== Data extracts ==

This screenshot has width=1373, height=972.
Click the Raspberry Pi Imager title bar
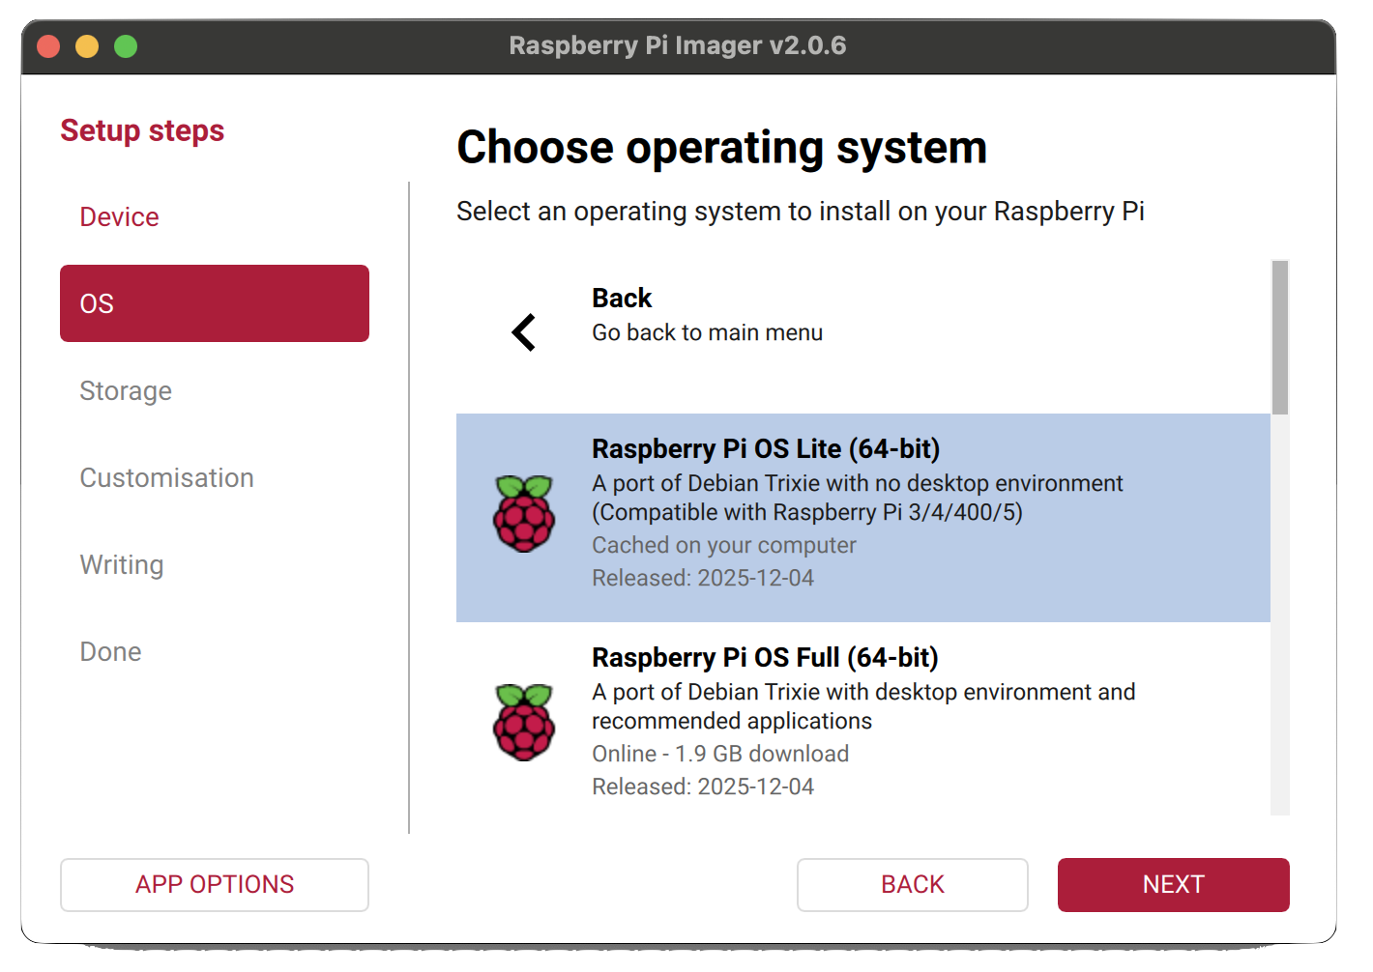(x=677, y=44)
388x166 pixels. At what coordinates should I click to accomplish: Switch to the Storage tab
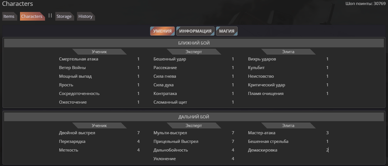[64, 16]
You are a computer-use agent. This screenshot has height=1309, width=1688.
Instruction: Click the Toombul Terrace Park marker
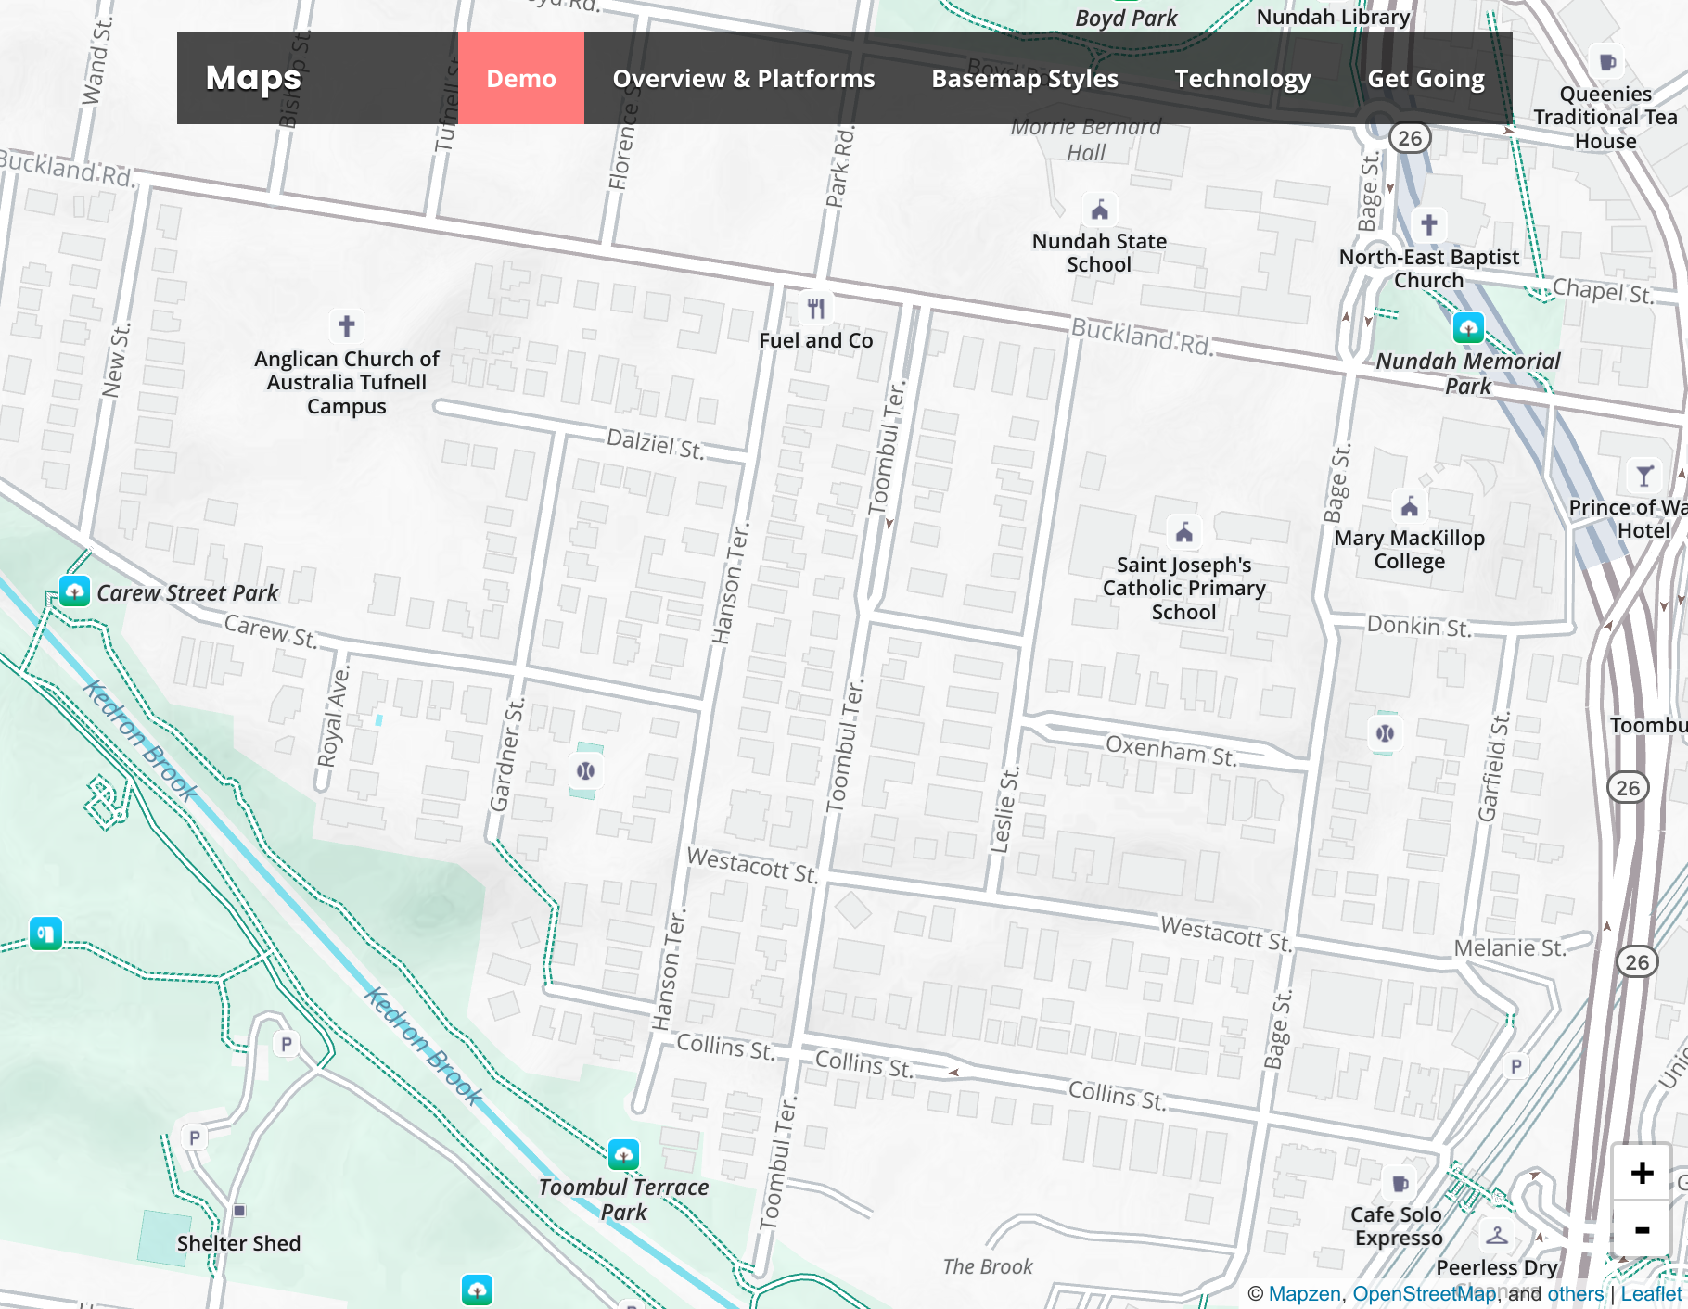(x=623, y=1154)
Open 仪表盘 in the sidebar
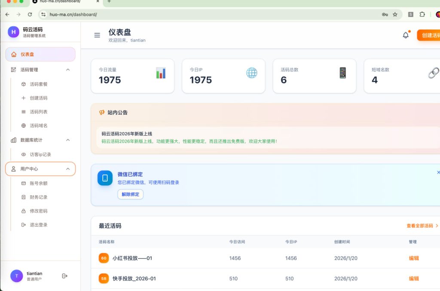This screenshot has width=440, height=291. click(x=40, y=55)
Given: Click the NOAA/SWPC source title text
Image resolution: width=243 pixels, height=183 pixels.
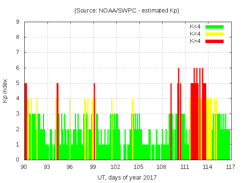Looking at the screenshot, I should (x=126, y=11).
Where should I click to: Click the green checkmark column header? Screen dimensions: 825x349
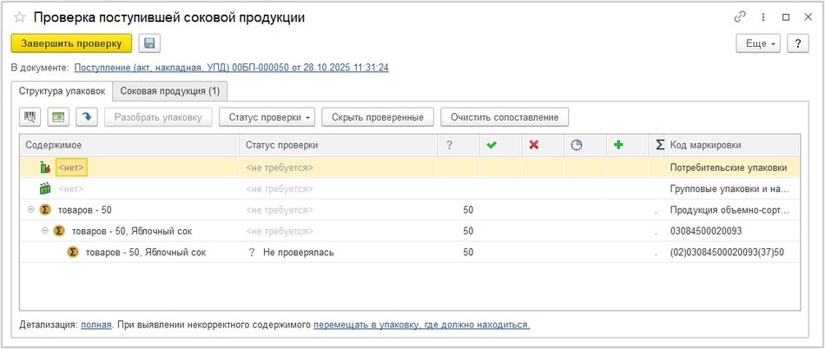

===

### Try it
Take the listing above and retype it exactly. Its pictures are to be omitted.

### Solution for this problem
This screenshot has width=1373, height=972.
Click the Raspberry Pi Imager title bar
(x=677, y=44)
388x166 pixels. At what coordinates should I click to accomplish: Switch to the Storage tab
[64, 16]
You are a computer-use agent. This screenshot has height=1309, width=1688.
Instruction: Click the Toombul Terrace Park marker
(x=623, y=1154)
Open 仪表盘 in the sidebar
This screenshot has width=440, height=291. click(x=40, y=55)
Given: Click the NOAA/SWPC source title text
Image resolution: width=243 pixels, height=183 pixels.
Looking at the screenshot, I should (x=126, y=11).
Where should I click to: Click the green checkmark column header? Screen dimensions: 825x349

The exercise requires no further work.